Kavanaugh has denied the incident, claiming that he had never acted in the fashion described by Ford. His account was supported by the third person in the room at the time, Mark Judge, now a right-wing author. But according to Ford, Judge played a lesser role in the attack, helping Kavanaugh hold her down. Both youths—then 17 years old—were heavily intoxicated.

Kavanaugh has asserted that he was not present at the party at which the alleged attack is claimed to have occurred. This may prove to be the central issue of fact in determining the credibility of Ford’s allegations and Kavanaugh’s denials.

The Wall Street Journal published a vicious editorial questioning Ford’s motives and comparing her to Anita Hill, whose accusations of sexual harassment were largely dismissed in the Senate vote to confirm ultra-right Justice Clarence Thomas in 1991. The comparison, however, cuts across the campaign to push through the nomination of Kavanaugh, since Hill’s accusations are now widely accepted as true.

The timetable at least, and possibly the Kavanaugh nomination itself, are now in question. In informal comments to reporters at the White House, President Trump suggested a short delay in the process might be required. “If it takes a little delay, it’ll take a little delay,” he said. “It shouldn’t certainly be very much.”

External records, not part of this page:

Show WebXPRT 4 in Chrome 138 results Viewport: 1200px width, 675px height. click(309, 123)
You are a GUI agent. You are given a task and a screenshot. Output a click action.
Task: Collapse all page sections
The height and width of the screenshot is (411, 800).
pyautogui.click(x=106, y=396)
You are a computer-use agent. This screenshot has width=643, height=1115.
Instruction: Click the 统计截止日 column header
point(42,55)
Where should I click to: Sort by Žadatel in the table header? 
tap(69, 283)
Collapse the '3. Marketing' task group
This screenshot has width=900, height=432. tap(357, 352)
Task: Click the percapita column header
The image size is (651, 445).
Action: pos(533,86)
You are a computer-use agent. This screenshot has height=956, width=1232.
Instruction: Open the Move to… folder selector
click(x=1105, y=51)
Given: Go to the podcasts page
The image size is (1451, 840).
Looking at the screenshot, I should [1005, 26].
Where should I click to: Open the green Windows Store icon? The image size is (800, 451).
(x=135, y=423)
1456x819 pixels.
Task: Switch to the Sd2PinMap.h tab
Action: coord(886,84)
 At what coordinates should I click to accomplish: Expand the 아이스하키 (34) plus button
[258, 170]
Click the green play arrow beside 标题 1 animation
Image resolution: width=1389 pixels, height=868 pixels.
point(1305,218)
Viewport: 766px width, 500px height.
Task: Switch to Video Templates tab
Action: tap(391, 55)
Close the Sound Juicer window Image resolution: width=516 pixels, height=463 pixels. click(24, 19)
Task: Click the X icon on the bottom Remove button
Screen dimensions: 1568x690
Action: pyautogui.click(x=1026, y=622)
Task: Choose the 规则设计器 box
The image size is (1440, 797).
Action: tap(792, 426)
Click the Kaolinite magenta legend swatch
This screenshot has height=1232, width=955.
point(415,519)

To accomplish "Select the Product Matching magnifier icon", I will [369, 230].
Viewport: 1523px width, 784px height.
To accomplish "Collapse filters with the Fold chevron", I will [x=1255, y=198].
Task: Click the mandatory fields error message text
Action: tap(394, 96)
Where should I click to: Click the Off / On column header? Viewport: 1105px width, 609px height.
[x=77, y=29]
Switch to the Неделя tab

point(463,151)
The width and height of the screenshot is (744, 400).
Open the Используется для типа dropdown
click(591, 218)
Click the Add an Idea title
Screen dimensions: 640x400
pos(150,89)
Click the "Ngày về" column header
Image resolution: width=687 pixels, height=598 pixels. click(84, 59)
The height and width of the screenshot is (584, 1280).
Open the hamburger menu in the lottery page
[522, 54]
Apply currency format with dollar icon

Judiciary Committee Chairman Chuck Grassley issued a statement Monday afternoon saying that since the accuser had come forward publicly she should be heard. “Anyone who comes forward as Dr. Ford has deserves to be heard, so I will continue working on a way to hear her out in an appropriate, precedented and respectful manner,” Grassley said.

But he sought to limit the process to conference calls with Ford and then with Kavanaugh, in which both could address the members of the committee. Grassley was under pressure from Republican senators both on and off the committee not to dismiss Ford’s charges.

Senator Jeff Flake, a committee member who is not seeking reelection, said he would oppose moving forward with Kavanaugh’s nomination until the sexual assault allegation is discussed. At least three other members of the Republican caucus, which holds only a narrow 51-49 margin, adopted the same position.

There are, no doubt, crass political considerations on all sides of this conflict. As is so often the case, political differences are being fought out under the camouflage of sexual scandals.

Nevertheless, allegations of so serious a character cannot be suppressed without a public presentation of evidence and testimony under oath. Whether this process leads to a reliable finding of facts is highly problematic.

In the end—barring sensational revelations—the outcome will be determined by political calculations. Senate Republicans are concerned that dismissing Ford’s allegations in the fashion of Anita Hill could lead to a debacle in the congressional midterm elections November 6. At the same time, they want to push through the nomination before the election in order to appease ultra-right evangelicals and avoid a complete collapse if the Democrats, against expectation, win control of the Senate.